In pytorchvideo.data.labeled_video_dataset, is transform is wrongly defined? or am I using it wrongly?
Tenglon opened this issue · comments
In pytorchvideo.data.labeled_video_dataset,
transform is applied as:
class LabeledVideoDataset(torch.utils.data.IterableDataset):
def __next__(self) -> dict:
....
....
if self._transform is not None:
sample_dict = self._transform(sample_dict) # This line is not correct?

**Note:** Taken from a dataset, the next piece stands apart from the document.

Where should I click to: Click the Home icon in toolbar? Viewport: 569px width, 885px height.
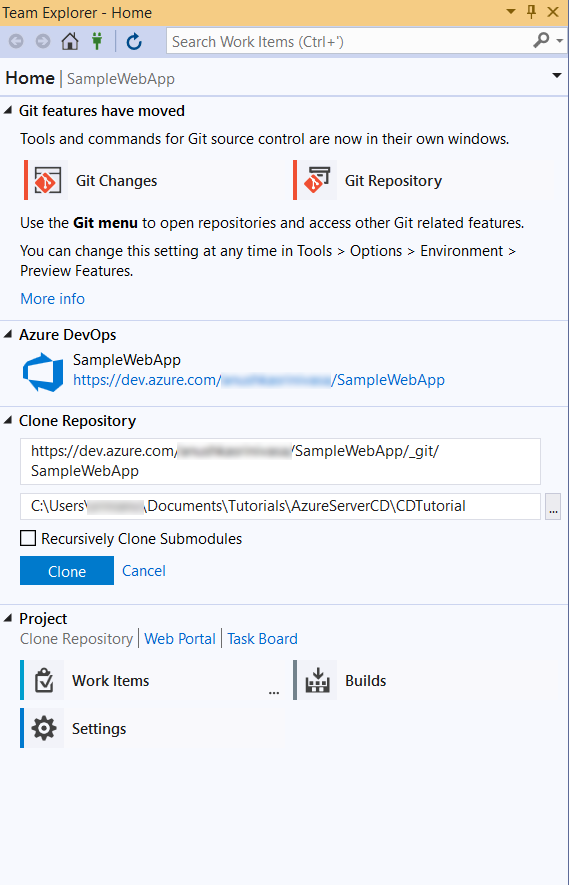click(70, 41)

where transform requires a dictionary as input,
But in pytorchvideo.transforms
Let's say, UniformTemporalSubsample, it takes a tensor as the input, which is inconsistent with a dictionary, am I missing something?
I figured out myself.
The transform should be defined as
self._TRANSFORM = torchvision.transforms.Compose([
pytorchvideo.transforms.ApplyTransformToKey(
key="video",
transform=torchvision.transforms.Compose([
pytorchvideo.transforms.UniformTemporalSubsample(self._CLIP_FRAMES),
pytorchvideo.transforms.Normalize((0.45, 0.45, 0.45), (0.225, 0.225, 0.225)),
pytorchvideo.transforms.RandomShortSideScale(min_size=256, max_size=320),
torchvision.transforms.RandomCrop(224),
torchvision.transforms.RandomHorizontalFlip(p=0.5),
])
)
])
, where ApplyTransformToKey takes a dictionary as input
so overall, it takes a dictionary as input.